NEW ZEALAND MORTGAGE FOR NON-RESIDENT

NEW ZEALAND MORTGAGE FOR FOREIGNERS WITHOUT RESIDENCY

A mortgage in New Zealand for non-resident is a formal financial arrangement in which a NZ bank or lending institution provides an individual or business without residency with the necessary funds to purchase real estate.

New Zealand is particularly attractive to real estate investors because of its stable political and economic environment, its reputation for high living standards and natural beauty, and the ongoing international demand for property in key cities such as Auckland, Wellington, and Queenstown, which continue to position the country as a desirable and secure place to invest.

Can I obtain a mortgage in New-Zealand without residing in the country ?

Yes — it is possible for a non-resident to obtain a mortgage in New Zealand, but it’s far from easy and comes with notable restrictions and prerequisites.

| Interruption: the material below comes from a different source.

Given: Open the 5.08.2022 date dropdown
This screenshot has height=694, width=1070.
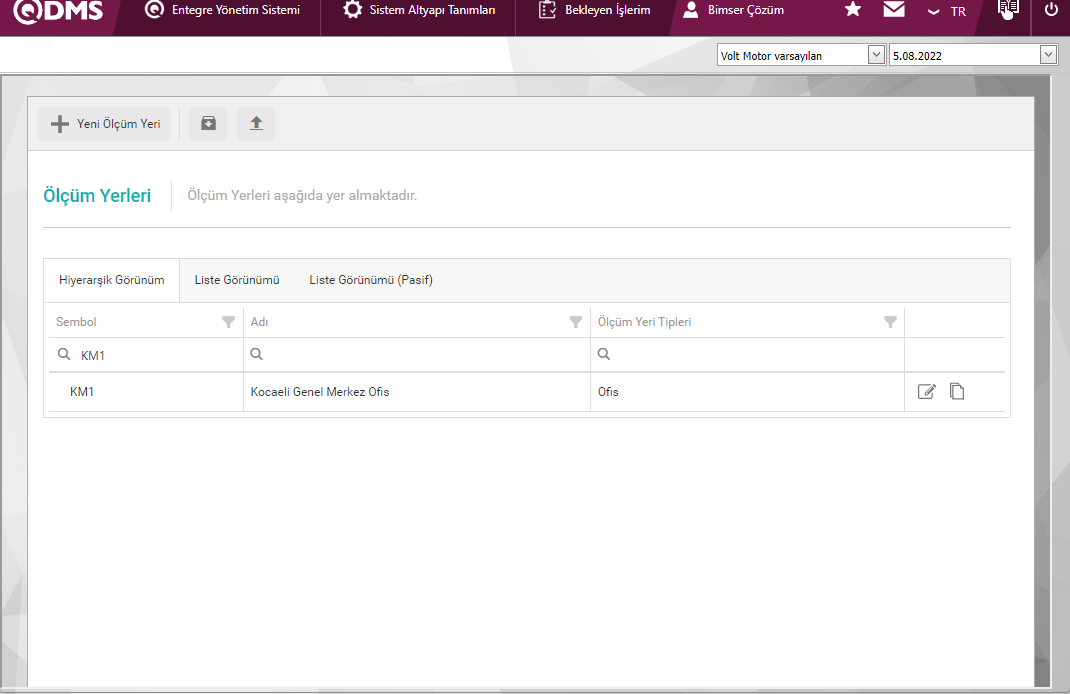Looking at the screenshot, I should tap(1047, 56).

1. It’s possible — but limited

New Zealand banks can grant mortgages to foreign buyers, especially those who are citizens of Australia or Singapore — these groups benefit from exemptions under trans-Tasman agreements and free trade provisions. For other foreign nationals, it’s still possible, though much more complex.

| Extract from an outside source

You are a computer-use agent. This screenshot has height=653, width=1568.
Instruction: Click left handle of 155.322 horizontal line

2. Access depends on authorization from OIO

Under the Overseas Investment Amendment Act of 2018, most non-residents are not allowed to buy existing residential property, unless it’s a new build, in which case special permission from the Overseas Investment Office (OIO) may be required.


3. Broker assistance is highly recommended

Securing a mortgage as a non-resident often involves using specialized mortgage brokers who understand the limited lending landscape and can navigate the few bank options available — some lenders may require you to have the mortgage structured as an investment property, even if you intend to reside there later.


4. Income from abroad is tolerated — with discounts

Lenders will typically consider your overseas income, but they apply a discount—often only 60–80% of that income is recognized in the affordability calculation—to account for currency fluctuations.